◆ DESCRIZIONE ESERCIZIO ◆
In base all'estratto sull'ingegneria genetica nelle colture Ue, indica quale direttiva europea, secondo Paolo Borghi, ha peggiorato l'approccio della prima direttiva.

◆ ESTRATTO DELLA PAGINA ◆
※

L'ingegneria genetica nelle colture Ue
Wesseler ha invece approcciato il problema dal punto di vista
decisionale, proponendo un
modello matematico per valutare la soglia massima di costi socialmente
tollerabili nell’ipotesi di adozione immediata di mais transgenico
resistente agli insetti e agli erbicidi e quali viceversa sarebbero i costi e
gli eventuali benefici di una adozione posticipata nel tempo, mostrando così
come i Paesi europei che rifiutano l’adozione immediata di queste piante che si
sono dimostrate migliori della controparte convenzionale stiano eliminando dal
processo decisionale una parte consistente di costi (ambientali ed economici).
E’ stato dunque il turno di
Paolo Borghi, che ha mostrato come la seconda direttiva europea (2001/18),
sebbene si proponesse esplicitamente di rendere “più efficace e trasparente” il
processo decisionale riguardo all’introduzione di prodotti e coltivazioni
transgenici, nei fatti è andata addirittura a peggiorare il già farraginoso e a
volte insensato approccio della prima direttiva (90/220/CEE).
Borghi ha criticato le
direttive mostrando le contraddizioni presenti tanto nelle norme stesse,
quanto nell’applicazione burocratica e indifferente a qualsiasi sensata
tempistica decisionale. Nel merito, ad esempio, è prevista una individuazione e
un conseguente processo di valutazione particolarmente lungo, ripetitivo e
costoso, delle piante in base al processo produttivo e non in base alle
caratteristiche della pianta che si vuole introdurre, indipendentemente da come
sia stata ottenuta - cosa che invece avrebbe senso volendo applicare un
ragionevole principio di precauzione che non consideri pregiudizialmente le
piante ottenute con le tecniche del DNA ricombinante come a priori più soggette
a rischi.

※

Estratti da un dataset:
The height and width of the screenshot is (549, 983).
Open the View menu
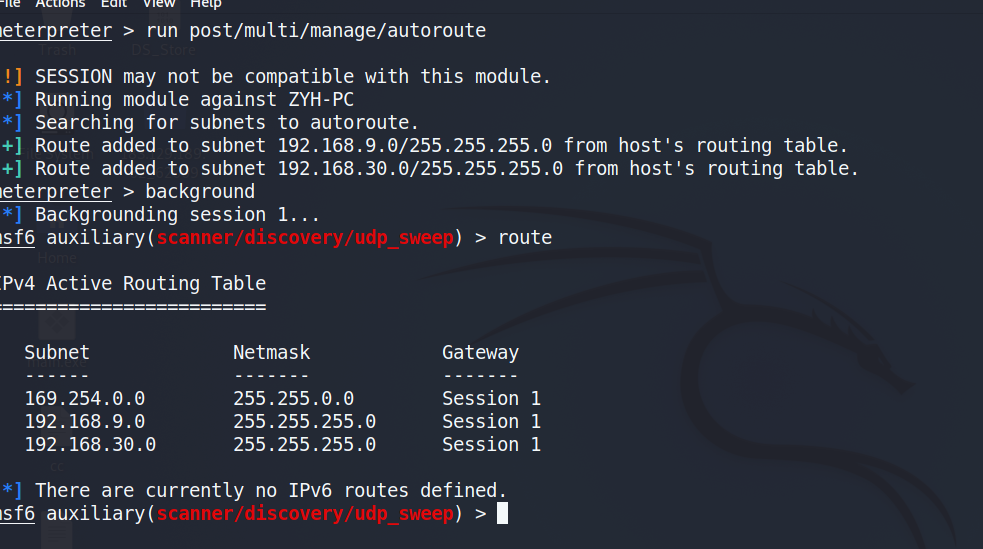coord(159,4)
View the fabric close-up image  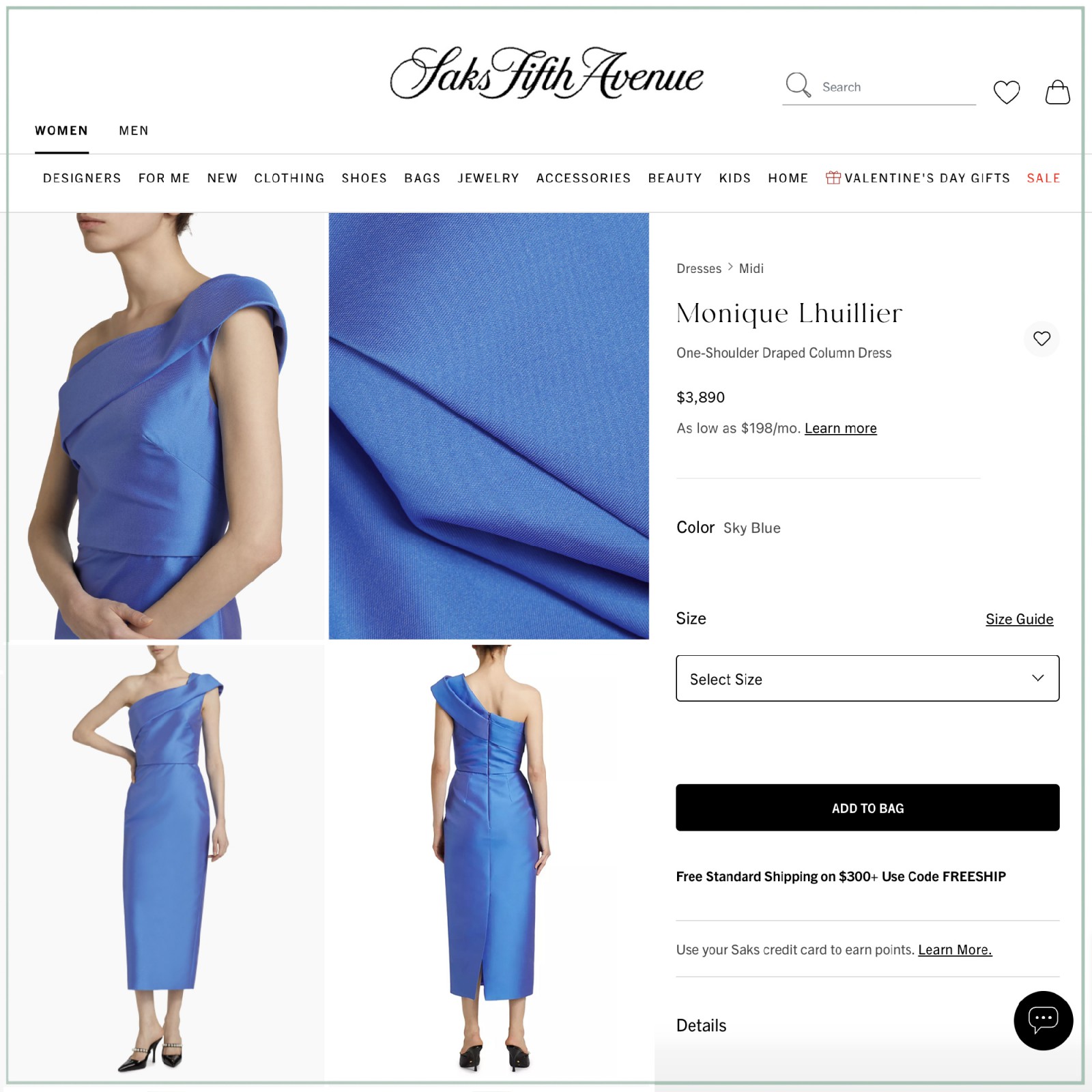[489, 426]
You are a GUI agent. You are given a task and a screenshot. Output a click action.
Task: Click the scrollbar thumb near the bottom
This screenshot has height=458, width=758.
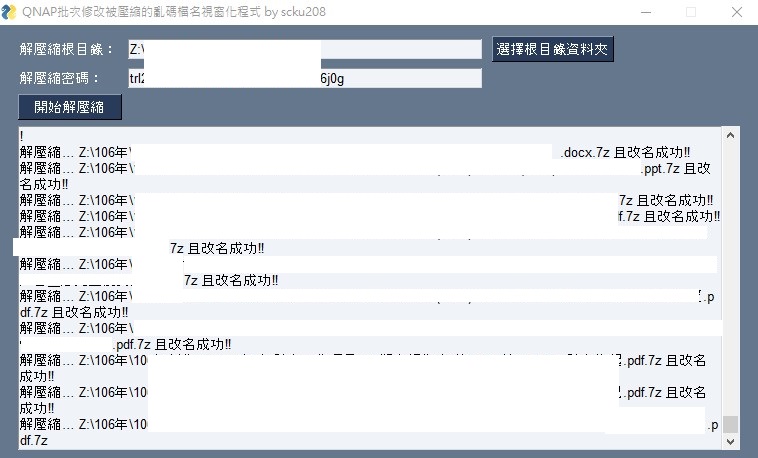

※

◆ RISPOSTA ◆
La seconda direttiva europea, la 2001/18.